> _Assigned task_
Write the data below out again in full, exactly as shown.

(Saved entries)

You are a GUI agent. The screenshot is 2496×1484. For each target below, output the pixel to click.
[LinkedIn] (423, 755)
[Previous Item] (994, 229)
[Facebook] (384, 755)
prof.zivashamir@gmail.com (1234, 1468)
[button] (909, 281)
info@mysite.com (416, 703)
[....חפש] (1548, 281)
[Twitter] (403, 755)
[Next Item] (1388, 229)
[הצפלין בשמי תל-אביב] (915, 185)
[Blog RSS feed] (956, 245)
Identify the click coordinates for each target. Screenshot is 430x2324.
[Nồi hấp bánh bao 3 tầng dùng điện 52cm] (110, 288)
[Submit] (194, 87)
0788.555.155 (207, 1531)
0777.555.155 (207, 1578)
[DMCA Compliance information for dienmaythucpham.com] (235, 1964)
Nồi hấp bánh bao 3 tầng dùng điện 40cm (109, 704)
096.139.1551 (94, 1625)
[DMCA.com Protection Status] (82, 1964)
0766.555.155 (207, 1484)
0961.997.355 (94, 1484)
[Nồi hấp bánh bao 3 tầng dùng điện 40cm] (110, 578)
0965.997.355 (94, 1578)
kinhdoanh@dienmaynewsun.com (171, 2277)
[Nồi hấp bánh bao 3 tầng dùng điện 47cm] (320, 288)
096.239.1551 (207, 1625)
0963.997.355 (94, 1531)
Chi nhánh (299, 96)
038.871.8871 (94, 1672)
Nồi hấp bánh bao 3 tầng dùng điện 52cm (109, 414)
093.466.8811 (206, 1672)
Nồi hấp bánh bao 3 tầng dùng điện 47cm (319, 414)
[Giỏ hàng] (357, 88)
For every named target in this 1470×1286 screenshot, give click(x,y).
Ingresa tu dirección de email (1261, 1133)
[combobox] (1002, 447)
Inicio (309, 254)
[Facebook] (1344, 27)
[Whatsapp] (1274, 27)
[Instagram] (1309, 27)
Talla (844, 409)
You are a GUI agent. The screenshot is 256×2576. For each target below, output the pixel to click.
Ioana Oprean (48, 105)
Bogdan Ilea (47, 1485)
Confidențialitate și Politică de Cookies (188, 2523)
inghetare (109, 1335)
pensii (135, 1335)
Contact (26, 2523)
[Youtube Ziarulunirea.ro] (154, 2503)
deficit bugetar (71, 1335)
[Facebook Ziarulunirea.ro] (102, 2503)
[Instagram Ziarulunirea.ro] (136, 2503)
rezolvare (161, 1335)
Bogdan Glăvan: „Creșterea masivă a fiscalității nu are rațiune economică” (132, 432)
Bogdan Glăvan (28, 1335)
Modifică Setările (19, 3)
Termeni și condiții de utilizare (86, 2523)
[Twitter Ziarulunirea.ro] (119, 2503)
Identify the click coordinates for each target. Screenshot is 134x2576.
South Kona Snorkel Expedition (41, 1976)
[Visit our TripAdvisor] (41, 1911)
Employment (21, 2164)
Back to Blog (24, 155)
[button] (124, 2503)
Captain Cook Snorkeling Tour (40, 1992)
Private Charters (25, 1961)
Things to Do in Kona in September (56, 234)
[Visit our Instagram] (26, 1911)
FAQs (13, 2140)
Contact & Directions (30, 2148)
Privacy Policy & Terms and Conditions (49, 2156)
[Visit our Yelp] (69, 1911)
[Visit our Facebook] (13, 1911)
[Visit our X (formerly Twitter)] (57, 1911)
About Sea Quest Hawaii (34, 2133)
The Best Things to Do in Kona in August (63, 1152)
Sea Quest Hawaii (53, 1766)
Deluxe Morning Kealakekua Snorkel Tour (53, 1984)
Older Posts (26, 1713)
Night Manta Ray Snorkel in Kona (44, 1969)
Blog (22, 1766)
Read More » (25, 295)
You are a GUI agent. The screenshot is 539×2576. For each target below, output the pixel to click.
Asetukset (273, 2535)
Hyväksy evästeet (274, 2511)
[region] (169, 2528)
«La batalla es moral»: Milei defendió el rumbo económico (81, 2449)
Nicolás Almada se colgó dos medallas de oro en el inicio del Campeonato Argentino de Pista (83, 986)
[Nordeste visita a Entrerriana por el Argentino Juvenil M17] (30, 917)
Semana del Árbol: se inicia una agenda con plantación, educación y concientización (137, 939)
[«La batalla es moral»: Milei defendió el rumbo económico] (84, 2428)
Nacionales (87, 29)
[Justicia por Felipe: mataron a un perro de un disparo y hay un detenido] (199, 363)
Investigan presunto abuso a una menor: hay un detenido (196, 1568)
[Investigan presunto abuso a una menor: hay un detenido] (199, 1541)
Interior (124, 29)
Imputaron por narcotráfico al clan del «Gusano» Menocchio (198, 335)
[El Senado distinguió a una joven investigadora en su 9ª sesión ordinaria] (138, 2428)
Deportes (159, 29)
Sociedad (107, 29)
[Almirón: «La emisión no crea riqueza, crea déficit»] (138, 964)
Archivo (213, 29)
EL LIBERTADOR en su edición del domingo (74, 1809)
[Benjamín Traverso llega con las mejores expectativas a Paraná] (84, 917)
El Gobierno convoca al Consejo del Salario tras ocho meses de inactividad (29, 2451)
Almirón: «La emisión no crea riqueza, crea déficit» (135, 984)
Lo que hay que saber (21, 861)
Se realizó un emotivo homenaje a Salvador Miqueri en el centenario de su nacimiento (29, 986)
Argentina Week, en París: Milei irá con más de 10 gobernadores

> _Response to this task_
You are a GUI agent. The screenshot is 2496×1484. For each target below, output the pixel to click.
[LinkedIn] (423, 755)
[Previous Item] (994, 229)
[Facebook] (384, 755)
prof.zivashamir@gmail.com (1234, 1468)
[button] (909, 281)
info@mysite.com (416, 703)
[....חפש] (1548, 281)
[Twitter] (403, 755)
[Next Item] (1388, 229)
[הצפלין בשמי תל-אביב] (915, 185)
[Blog RSS feed] (956, 245)
Identify the click coordinates for each target. Screenshot is 430x2324.
[Nồi hấp bánh bao 3 tầng dùng điện 52cm] (110, 288)
[Submit] (194, 87)
0788.555.155 (207, 1531)
0777.555.155 (207, 1578)
[DMCA Compliance information for dienmaythucpham.com] (235, 1964)
Nồi hấp bánh bao 3 tầng dùng điện 40cm (109, 704)
096.139.1551 (94, 1625)
[DMCA.com Protection Status] (82, 1964)
0766.555.155 (207, 1484)
0961.997.355 (94, 1484)
[Nồi hấp bánh bao 3 tầng dùng điện 40cm] (110, 578)
0965.997.355 (94, 1578)
kinhdoanh@dienmaynewsun.com (171, 2277)
[Nồi hấp bánh bao 3 tầng dùng điện 47cm] (320, 288)
096.239.1551 (207, 1625)
0963.997.355 (94, 1531)
Chi nhánh (299, 96)
038.871.8871 (94, 1672)
Nồi hấp bánh bao 3 tầng dùng điện 52cm (109, 414)
093.466.8811 (206, 1672)
Nồi hấp bánh bao 3 tầng dùng điện 47cm (319, 414)
[Giỏ hàng] (357, 88)
For every named target in this 1470×1286 screenshot, give click(x,y).
Ingresa tu dirección de email (1261, 1133)
[combobox] (1002, 447)
Inicio (309, 254)
[Facebook] (1344, 27)
[Whatsapp] (1274, 27)
[Instagram] (1309, 27)
Talla (844, 409)
You are a GUI agent. The screenshot is 256×2576. For each target below, output the pixel to click.
Ioana Oprean (48, 105)
Bogdan Ilea (47, 1485)
Confidențialitate și Politică de Cookies (188, 2523)
inghetare (109, 1335)
pensii (135, 1335)
Contact (26, 2523)
[Youtube Ziarulunirea.ro] (154, 2503)
deficit bugetar (71, 1335)
[Facebook Ziarulunirea.ro] (102, 2503)
[Instagram Ziarulunirea.ro] (136, 2503)
rezolvare (161, 1335)
Bogdan Glăvan: „Creșterea masivă a fiscalității nu are rațiune economică” (132, 432)
Bogdan Glăvan (28, 1335)
Modifică Setările (19, 3)
Termeni și condiții de utilizare (86, 2523)
[Twitter Ziarulunirea.ro] (119, 2503)
Identify the click coordinates for each target. Screenshot is 134x2576.
South Kona Snorkel Expedition (41, 1976)
[Visit our TripAdvisor] (41, 1911)
Employment (21, 2164)
Back to Blog (24, 155)
[button] (124, 2503)
Captain Cook Snorkeling Tour (40, 1992)
Private Charters (25, 1961)
Things to Do in Kona in September (56, 234)
[Visit our Instagram] (26, 1911)
FAQs (13, 2140)
Contact & Directions (30, 2148)
Privacy Policy & Terms and Conditions (49, 2156)
[Visit our Yelp] (69, 1911)
[Visit our Facebook] (13, 1911)
[Visit our X (formerly Twitter)] (57, 1911)
About Sea Quest Hawaii (34, 2133)
The Best Things to Do in Kona in August (63, 1152)
Sea Quest Hawaii (53, 1766)
Deluxe Morning Kealakekua Snorkel Tour (53, 1984)
Older Posts (26, 1713)
Night Manta Ray Snorkel in Kona (44, 1969)
Blog (22, 1766)
Read More » (25, 295)
You are a GUI agent. The screenshot is 539×2576. For each target below, output the pixel to click.
Asetukset (273, 2535)
Hyväksy evästeet (274, 2511)
[region] (169, 2528)
«La batalla es moral»: Milei defendió el rumbo económico (81, 2449)
Nicolás Almada se colgó dos medallas de oro en el inicio del Campeonato Argentino de Pista (83, 986)
[Nordeste visita a Entrerriana por el Argentino Juvenil M17] (30, 917)
Semana del Árbol: se inicia una agenda con plantación, educación y concientización (137, 939)
[«La batalla es moral»: Milei defendió el rumbo económico] (84, 2428)
Nacionales (87, 29)
[Justicia por Felipe: mataron a un perro de un disparo y hay un detenido] (199, 363)
Investigan presunto abuso a una menor: hay un detenido (196, 1568)
[Investigan presunto abuso a una menor: hay un detenido] (199, 1541)
Interior (124, 29)
Imputaron por narcotráfico al clan del «Gusano» Menocchio (198, 335)
[El Senado distinguió a una joven investigadora en su 9ª sesión ordinaria] (138, 2428)
Deportes (159, 29)
Sociedad (107, 29)
[Almirón: «La emisión no crea riqueza, crea déficit»] (138, 964)
Archivo (213, 29)
EL LIBERTADOR en su edición del domingo (74, 1809)
[Benjamín Traverso llega con las mejores expectativas a Paraná] (84, 917)
El Gobierno convoca al Consejo del Salario tras ocho meses de inactividad (29, 2451)
Almirón: «La emisión no crea riqueza, crea déficit» (135, 984)
Lo que hay que saber (21, 861)
Se realizó un emotivo homenaje a Salvador Miqueri en el centenario de su nacimiento (29, 986)
Argentina Week, en París: Milei irá con más de 10 gobernadores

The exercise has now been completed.